▶ _WHAT TO PRODUCE_: Only lines containing the string "dashboard" belong in the answer; copy all of them from the entries.

[Start of Attachment]

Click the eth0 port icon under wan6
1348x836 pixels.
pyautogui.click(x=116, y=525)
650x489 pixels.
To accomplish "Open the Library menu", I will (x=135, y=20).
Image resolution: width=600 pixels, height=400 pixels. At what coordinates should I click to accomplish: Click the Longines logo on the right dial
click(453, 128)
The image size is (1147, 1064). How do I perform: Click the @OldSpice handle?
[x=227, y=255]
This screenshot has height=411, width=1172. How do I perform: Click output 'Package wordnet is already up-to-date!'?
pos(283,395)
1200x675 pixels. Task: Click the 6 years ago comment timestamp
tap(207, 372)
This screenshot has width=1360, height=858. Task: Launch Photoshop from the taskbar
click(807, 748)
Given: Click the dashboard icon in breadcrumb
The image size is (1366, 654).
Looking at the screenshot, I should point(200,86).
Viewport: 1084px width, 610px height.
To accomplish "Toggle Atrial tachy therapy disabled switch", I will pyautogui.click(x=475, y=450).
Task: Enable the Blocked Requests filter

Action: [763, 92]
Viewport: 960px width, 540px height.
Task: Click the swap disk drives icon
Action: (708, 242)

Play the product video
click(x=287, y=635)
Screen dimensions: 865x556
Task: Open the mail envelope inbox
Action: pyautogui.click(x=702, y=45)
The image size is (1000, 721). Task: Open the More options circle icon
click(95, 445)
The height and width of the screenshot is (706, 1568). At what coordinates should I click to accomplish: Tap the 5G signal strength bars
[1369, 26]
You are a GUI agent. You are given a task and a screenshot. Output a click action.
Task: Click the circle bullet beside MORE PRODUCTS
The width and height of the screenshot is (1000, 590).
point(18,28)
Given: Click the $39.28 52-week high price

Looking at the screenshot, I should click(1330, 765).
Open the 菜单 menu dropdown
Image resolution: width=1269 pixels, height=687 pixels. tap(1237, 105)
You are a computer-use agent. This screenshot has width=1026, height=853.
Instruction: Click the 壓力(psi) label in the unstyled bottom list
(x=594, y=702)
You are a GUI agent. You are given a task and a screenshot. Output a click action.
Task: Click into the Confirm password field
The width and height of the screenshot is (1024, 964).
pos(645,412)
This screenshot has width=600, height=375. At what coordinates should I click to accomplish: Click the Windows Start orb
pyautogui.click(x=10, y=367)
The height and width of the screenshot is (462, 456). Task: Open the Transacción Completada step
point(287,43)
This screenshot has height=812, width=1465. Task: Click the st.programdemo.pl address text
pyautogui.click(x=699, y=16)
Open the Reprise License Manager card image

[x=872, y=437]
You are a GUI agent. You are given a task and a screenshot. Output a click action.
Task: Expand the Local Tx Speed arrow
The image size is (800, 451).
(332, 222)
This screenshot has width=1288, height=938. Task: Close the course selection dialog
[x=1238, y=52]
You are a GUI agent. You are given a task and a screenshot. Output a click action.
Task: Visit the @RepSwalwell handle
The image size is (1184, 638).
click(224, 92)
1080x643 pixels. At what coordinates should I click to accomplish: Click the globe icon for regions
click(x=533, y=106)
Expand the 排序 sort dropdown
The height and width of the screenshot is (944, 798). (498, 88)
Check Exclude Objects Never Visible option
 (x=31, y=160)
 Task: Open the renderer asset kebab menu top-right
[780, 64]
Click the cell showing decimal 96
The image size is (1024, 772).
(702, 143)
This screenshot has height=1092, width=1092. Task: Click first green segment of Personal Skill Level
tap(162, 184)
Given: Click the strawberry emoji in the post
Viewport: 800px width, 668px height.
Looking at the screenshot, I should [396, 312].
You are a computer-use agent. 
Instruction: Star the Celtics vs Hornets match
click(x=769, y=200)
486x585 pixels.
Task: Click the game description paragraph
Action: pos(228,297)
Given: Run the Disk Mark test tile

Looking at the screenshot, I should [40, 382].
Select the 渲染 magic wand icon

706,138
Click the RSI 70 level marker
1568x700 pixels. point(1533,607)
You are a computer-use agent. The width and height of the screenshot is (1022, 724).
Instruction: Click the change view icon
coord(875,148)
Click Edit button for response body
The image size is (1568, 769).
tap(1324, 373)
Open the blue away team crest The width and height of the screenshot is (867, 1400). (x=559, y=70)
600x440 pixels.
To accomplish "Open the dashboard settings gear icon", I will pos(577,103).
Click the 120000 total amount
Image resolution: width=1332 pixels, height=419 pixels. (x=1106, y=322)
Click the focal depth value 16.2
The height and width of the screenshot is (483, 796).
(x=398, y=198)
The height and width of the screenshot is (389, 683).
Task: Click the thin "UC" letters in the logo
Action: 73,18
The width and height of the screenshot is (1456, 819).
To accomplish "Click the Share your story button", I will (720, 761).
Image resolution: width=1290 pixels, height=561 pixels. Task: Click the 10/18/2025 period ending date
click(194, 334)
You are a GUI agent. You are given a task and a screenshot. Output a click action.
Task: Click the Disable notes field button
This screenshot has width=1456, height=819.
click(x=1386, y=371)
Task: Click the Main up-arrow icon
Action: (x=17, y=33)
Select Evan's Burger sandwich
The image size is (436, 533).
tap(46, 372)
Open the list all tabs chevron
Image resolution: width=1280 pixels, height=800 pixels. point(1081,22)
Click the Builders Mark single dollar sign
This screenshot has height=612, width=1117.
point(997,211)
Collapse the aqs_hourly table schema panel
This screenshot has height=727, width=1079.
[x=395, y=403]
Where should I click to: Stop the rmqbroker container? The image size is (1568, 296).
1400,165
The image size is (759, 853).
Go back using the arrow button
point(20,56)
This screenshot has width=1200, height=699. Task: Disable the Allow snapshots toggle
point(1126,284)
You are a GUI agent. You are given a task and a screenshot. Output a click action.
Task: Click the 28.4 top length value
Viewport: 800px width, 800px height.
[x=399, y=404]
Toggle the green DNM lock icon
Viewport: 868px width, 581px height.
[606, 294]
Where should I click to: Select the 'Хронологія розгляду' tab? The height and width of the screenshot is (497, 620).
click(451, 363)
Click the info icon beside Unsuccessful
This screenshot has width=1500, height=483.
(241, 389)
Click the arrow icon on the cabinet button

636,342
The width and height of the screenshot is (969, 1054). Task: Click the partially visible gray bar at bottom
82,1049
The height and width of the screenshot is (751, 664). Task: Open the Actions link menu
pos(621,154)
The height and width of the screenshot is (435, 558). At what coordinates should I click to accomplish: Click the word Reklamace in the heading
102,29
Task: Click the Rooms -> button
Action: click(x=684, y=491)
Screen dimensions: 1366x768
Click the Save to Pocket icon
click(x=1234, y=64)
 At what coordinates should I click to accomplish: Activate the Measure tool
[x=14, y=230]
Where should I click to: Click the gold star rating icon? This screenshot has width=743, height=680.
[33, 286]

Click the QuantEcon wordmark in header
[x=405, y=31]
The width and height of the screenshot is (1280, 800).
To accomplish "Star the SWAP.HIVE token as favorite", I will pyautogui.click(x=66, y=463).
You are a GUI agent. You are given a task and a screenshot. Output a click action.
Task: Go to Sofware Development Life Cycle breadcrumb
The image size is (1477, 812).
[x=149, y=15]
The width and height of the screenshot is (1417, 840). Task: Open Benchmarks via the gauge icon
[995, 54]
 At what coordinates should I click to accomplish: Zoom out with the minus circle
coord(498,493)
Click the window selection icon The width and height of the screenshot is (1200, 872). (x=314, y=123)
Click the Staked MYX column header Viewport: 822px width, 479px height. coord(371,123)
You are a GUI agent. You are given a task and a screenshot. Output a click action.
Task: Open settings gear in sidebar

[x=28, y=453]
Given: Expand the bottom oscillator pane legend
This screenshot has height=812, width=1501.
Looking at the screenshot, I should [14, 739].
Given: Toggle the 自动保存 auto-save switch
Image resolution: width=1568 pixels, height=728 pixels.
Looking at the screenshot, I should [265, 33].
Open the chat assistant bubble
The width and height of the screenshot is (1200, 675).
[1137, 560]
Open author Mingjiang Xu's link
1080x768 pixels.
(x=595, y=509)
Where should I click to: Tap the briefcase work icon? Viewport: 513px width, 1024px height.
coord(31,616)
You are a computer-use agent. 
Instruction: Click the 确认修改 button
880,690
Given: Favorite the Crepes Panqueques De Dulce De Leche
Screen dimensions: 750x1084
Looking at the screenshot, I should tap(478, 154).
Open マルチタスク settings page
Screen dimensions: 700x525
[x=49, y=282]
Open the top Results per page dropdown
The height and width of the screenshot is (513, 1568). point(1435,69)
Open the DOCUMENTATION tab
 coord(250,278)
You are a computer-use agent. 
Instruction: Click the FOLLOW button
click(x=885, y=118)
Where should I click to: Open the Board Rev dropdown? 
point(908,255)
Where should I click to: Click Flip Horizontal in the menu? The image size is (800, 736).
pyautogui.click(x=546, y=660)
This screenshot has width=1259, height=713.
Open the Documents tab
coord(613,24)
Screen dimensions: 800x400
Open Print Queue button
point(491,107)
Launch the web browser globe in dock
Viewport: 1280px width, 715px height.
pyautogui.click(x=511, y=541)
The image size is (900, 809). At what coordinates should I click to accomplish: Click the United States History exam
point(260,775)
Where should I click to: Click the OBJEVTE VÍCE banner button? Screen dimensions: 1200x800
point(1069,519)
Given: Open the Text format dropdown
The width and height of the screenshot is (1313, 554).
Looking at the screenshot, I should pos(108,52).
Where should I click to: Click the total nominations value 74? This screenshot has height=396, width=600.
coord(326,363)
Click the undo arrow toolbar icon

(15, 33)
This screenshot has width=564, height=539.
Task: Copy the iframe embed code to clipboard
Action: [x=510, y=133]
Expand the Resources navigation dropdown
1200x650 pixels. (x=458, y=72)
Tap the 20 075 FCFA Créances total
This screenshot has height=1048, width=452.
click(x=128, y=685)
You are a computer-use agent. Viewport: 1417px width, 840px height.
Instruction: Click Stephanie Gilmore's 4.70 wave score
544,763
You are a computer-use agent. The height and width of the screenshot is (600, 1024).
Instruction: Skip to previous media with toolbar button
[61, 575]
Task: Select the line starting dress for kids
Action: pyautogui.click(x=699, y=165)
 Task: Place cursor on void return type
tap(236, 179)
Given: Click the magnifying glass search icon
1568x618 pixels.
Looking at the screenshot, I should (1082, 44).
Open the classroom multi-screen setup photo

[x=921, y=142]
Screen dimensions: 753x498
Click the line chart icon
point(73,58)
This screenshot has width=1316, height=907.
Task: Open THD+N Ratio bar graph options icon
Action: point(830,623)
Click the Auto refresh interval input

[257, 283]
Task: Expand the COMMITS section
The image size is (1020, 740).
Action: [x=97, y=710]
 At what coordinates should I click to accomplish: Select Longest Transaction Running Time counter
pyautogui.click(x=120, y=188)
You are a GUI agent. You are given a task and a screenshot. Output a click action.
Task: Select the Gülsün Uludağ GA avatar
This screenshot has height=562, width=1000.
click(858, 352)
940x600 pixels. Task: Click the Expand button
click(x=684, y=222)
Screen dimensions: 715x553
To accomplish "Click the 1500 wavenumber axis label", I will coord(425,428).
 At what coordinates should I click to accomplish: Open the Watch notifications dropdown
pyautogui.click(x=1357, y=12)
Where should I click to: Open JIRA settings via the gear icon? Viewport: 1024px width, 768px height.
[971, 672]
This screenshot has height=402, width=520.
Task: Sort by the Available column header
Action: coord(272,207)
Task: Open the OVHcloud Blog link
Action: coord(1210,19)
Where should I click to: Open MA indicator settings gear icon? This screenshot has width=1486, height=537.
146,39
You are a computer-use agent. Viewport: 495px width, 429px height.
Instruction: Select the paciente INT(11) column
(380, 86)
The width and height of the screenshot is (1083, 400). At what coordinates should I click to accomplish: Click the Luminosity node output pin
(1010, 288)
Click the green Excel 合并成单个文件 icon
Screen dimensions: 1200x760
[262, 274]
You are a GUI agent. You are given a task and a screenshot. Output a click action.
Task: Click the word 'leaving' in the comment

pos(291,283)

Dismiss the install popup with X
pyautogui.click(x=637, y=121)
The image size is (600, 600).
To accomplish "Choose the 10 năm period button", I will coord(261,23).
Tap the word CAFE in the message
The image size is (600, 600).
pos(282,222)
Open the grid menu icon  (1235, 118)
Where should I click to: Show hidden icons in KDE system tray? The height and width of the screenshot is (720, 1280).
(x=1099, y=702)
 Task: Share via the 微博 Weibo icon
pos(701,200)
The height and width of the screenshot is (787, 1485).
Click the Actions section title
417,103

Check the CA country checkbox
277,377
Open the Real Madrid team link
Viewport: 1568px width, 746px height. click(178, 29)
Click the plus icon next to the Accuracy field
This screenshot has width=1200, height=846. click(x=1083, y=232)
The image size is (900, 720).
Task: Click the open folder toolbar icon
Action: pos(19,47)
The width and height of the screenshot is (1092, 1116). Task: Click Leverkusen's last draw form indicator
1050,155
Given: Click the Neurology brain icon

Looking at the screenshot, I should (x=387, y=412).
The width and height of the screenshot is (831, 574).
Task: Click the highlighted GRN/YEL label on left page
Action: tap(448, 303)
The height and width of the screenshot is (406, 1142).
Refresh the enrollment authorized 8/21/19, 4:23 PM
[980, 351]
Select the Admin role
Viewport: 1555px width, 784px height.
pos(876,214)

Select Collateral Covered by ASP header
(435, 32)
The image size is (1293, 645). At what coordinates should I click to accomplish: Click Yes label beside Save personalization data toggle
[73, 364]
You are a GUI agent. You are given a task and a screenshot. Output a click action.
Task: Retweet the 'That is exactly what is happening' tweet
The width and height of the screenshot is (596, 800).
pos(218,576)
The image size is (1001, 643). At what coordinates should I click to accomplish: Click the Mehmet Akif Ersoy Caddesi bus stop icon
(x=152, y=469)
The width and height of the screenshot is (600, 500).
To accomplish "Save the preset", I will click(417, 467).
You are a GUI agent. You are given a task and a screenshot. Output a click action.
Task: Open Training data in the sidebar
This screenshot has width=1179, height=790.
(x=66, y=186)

[End of Attachment]

▶ _OUTPUT OF THE EXERCISE_:
Given: Click the dashboard icon in breadcrumb
To accomplish "Open the dashboard settings gear icon", I will pos(577,103).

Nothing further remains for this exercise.